The film is perhaps at its best when allowing us to do just that: observe her, as she sits stationary in front of the camera. Olivia Taylor Dudley has a wonderful line in strange stares, a hint of a smile threatening to spread across her features. But this is a possession movie and tradition dictates that Angela thrashes about as much possible, and so we’re treated to a string of familiar set pieces and stunts, from bloody encounters with glass bottles to found footage from the titular Vatican archives.
Fortunately, in a world where less isn’t more, the man behind the camera is a guy who specialises in excess. If the odd use of CCTV and Dougray Scott’s overbearing, dubious dad dampen the excitement with cliches, Neveldine does his best to direct the hell out it. Scenes where priests are followed (or not?) through corridors see the camera track both ways at once, while one riot sequence (in which Angela’s not even present) is effectively staged. That dynamic camerawork, combined with the likeable presence of Michael Peña as a young priest, gives The Vatican Tapes an edge, despite the best attempts of the cheesy script to blunt them with a grizzled veteran of the cloth with his own demons to exorcise.

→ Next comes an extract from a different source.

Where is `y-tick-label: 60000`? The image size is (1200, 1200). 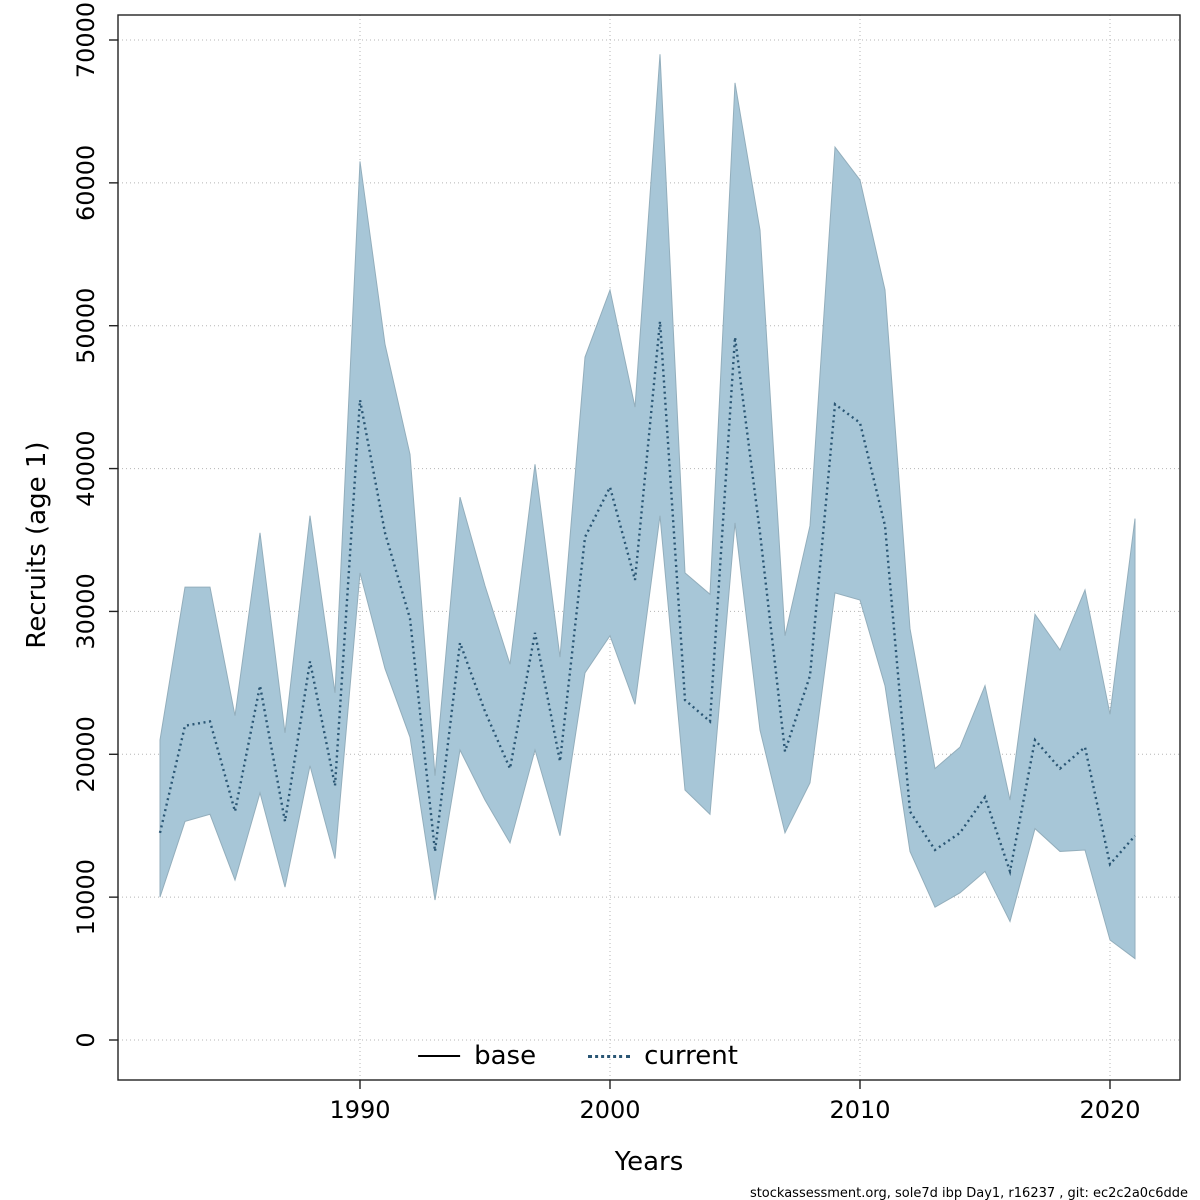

The film’s biggest strength, though, is its final act, which, rather than conform to formula, finally dares to step in another direction. That poses a genuinely haunting question that lingers after the credits have run – a hint of fascinating, and original, territory still to be explored. Should it have been introduced earlier? Or give rise to a sequel? Or is it so effective precisely because, unlike all the other overdone moments, it’s a smart display of restraint? Either way, you still sense Mark Neveldine has a thrilling horror movie in him. This one just isn’t it.